[Collected data]
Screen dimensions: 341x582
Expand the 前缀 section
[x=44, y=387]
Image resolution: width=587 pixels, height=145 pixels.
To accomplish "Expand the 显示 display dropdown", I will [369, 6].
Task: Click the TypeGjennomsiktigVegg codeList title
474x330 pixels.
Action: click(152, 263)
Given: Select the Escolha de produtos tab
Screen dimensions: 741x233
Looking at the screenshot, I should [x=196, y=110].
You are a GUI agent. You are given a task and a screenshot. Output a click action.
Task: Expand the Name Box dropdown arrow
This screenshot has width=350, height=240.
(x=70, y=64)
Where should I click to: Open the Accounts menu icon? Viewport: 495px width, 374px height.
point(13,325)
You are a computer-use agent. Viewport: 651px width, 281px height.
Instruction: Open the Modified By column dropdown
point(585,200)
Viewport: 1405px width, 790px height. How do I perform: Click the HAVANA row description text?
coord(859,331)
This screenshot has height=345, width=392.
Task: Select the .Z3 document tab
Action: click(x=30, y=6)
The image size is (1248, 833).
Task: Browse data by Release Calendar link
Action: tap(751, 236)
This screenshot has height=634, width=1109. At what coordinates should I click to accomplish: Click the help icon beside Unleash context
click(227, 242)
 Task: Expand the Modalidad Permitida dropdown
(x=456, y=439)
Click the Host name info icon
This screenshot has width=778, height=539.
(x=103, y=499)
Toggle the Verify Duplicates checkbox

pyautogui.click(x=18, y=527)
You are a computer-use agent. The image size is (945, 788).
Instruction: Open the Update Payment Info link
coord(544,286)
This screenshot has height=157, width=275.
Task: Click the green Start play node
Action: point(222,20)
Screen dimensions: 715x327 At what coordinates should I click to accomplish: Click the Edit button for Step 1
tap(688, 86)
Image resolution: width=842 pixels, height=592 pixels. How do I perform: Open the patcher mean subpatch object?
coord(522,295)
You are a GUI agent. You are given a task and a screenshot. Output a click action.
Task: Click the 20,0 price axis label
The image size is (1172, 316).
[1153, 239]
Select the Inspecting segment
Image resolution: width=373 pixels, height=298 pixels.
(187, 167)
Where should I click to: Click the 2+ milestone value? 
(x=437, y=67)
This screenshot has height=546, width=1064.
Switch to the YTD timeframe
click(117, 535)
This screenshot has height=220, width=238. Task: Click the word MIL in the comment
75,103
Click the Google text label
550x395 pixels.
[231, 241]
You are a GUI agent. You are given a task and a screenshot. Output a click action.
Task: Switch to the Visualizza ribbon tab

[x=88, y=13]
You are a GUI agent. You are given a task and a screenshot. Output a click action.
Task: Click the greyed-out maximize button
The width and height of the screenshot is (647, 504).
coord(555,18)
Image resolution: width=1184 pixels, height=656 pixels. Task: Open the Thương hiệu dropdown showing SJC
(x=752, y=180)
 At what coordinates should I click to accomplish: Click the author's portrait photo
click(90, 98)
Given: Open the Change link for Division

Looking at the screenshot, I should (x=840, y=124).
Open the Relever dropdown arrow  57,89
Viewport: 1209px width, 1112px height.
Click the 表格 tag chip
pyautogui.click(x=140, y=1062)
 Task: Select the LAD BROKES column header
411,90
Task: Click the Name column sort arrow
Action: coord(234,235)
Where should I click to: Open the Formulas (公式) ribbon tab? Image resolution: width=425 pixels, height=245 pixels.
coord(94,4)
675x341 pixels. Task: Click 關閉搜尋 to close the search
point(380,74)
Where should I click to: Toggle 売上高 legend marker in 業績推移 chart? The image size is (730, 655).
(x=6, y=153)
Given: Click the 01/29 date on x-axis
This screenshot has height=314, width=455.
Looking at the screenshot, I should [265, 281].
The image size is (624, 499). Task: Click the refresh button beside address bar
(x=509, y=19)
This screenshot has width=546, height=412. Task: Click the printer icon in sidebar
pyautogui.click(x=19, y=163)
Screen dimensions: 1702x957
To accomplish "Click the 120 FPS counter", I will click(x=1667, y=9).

▸ Task directions
Write each line of the data above out again without altering a word.

▸ Your solution
Screen dimensions: 341x582
Expand the 前缀 section
[x=44, y=387]
Image resolution: width=587 pixels, height=145 pixels.
To accomplish "Expand the 显示 display dropdown", I will [369, 6].
Task: Click the TypeGjennomsiktigVegg codeList title
474x330 pixels.
Action: click(152, 263)
Given: Select the Escolha de produtos tab
Screen dimensions: 741x233
Looking at the screenshot, I should [x=196, y=110].
You are a GUI agent. You are given a task and a screenshot. Output a click action.
Task: Expand the Name Box dropdown arrow
This screenshot has width=350, height=240.
(x=70, y=64)
Where should I click to: Open the Accounts menu icon? Viewport: 495px width, 374px height.
point(13,325)
You are a computer-use agent. Viewport: 651px width, 281px height.
Instruction: Open the Modified By column dropdown
point(585,200)
Viewport: 1405px width, 790px height. How do I perform: Click the HAVANA row description text?
coord(859,331)
This screenshot has height=345, width=392.
Task: Select the .Z3 document tab
Action: click(x=30, y=6)
The image size is (1248, 833).
Task: Browse data by Release Calendar link
Action: tap(751, 236)
This screenshot has height=634, width=1109. At what coordinates should I click to accomplish: Click the help icon beside Unleash context
click(227, 242)
 Task: Expand the Modalidad Permitida dropdown
(x=456, y=439)
Click the Host name info icon
This screenshot has width=778, height=539.
(x=103, y=499)
Toggle the Verify Duplicates checkbox

pyautogui.click(x=18, y=527)
You are a computer-use agent. The image size is (945, 788).
Instruction: Open the Update Payment Info link
coord(544,286)
This screenshot has height=157, width=275.
Task: Click the green Start play node
Action: point(222,20)
Screen dimensions: 715x327 At what coordinates should I click to accomplish: Click the Edit button for Step 1
tap(688, 86)
Image resolution: width=842 pixels, height=592 pixels. How do I perform: Open the patcher mean subpatch object?
coord(522,295)
You are a GUI agent. You are given a task and a screenshot. Output a click action.
Task: Click the 20,0 price axis label
The image size is (1172, 316).
[1153, 239]
Select the Inspecting segment
Image resolution: width=373 pixels, height=298 pixels.
(187, 167)
Where should I click to: Click the 2+ milestone value? 
(x=437, y=67)
This screenshot has height=546, width=1064.
Switch to the YTD timeframe
click(117, 535)
This screenshot has height=220, width=238. Task: Click the word MIL in the comment
75,103
Click the Google text label
550x395 pixels.
[231, 241]
You are a GUI agent. You are given a task and a screenshot. Output a click action.
Task: Switch to the Visualizza ribbon tab

[x=88, y=13]
You are a GUI agent. You are given a task and a screenshot. Output a click action.
Task: Click the greyed-out maximize button
The width and height of the screenshot is (647, 504).
coord(555,18)
Image resolution: width=1184 pixels, height=656 pixels. Task: Open the Thương hiệu dropdown showing SJC
(x=752, y=180)
 At what coordinates should I click to accomplish: Click the author's portrait photo
click(90, 98)
Given: Open the Change link for Division

Looking at the screenshot, I should (x=840, y=124).
Open the Relever dropdown arrow  57,89
Viewport: 1209px width, 1112px height.
Click the 表格 tag chip
pyautogui.click(x=140, y=1062)
 Task: Select the LAD BROKES column header
411,90
Task: Click the Name column sort arrow
Action: coord(234,235)
Where should I click to: Open the Formulas (公式) ribbon tab? Image resolution: width=425 pixels, height=245 pixels.
coord(94,4)
675x341 pixels. Task: Click 關閉搜尋 to close the search
point(380,74)
Where should I click to: Toggle 売上高 legend marker in 業績推移 chart? The image size is (730, 655).
(x=6, y=153)
Given: Click the 01/29 date on x-axis
This screenshot has height=314, width=455.
Looking at the screenshot, I should [265, 281].
The image size is (624, 499). Task: Click the refresh button beside address bar
(x=509, y=19)
This screenshot has width=546, height=412. Task: Click the printer icon in sidebar
pyautogui.click(x=19, y=163)
Screen dimensions: 1702x957
To accomplish "Click the 120 FPS counter", I will click(x=1667, y=9).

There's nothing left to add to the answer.